=== Extracted material ===
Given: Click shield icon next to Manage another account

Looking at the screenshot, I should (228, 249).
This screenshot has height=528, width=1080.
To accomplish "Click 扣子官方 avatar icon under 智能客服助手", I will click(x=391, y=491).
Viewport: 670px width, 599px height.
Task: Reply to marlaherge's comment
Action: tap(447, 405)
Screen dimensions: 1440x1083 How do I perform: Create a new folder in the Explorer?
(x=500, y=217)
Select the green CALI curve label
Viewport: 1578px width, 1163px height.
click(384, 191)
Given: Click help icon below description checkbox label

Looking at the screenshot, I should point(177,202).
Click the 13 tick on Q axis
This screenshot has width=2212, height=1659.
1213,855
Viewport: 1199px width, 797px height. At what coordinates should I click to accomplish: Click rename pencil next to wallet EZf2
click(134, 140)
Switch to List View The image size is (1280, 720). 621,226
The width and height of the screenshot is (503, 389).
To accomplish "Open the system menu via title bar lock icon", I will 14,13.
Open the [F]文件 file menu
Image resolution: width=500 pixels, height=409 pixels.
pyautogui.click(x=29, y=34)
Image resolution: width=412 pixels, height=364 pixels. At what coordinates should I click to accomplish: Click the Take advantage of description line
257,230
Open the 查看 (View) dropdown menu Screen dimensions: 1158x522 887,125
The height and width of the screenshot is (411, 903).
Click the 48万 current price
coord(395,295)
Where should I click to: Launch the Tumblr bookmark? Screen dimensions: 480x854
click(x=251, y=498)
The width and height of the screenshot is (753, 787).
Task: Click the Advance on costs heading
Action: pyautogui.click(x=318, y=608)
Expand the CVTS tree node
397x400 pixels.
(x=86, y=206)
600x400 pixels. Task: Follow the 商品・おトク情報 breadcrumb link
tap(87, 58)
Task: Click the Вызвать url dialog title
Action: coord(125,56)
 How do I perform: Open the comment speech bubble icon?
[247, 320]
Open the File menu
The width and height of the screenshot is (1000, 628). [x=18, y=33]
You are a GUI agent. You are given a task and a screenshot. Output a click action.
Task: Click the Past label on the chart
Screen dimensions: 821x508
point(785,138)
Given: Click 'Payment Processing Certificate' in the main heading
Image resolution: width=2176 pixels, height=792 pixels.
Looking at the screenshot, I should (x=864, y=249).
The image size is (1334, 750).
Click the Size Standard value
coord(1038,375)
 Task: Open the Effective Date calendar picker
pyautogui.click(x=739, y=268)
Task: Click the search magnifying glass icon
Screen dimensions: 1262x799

=== What you will do ===
Only those lines of the entries above that run from the line containing "Task: Click the Past label on the chart" to the line containing "Task: Click the search magnifying glass icon", both included, should be transcribed exactly.

=== Exercise result ===
Task: Click the Past label on the chart
Screen dimensions: 821x508
point(785,138)
Given: Click 'Payment Processing Certificate' in the main heading
Image resolution: width=2176 pixels, height=792 pixels.
Looking at the screenshot, I should (x=864, y=249).
The image size is (1334, 750).
Click the Size Standard value
coord(1038,375)
 Task: Open the Effective Date calendar picker
pyautogui.click(x=739, y=268)
Task: Click the search magnifying glass icon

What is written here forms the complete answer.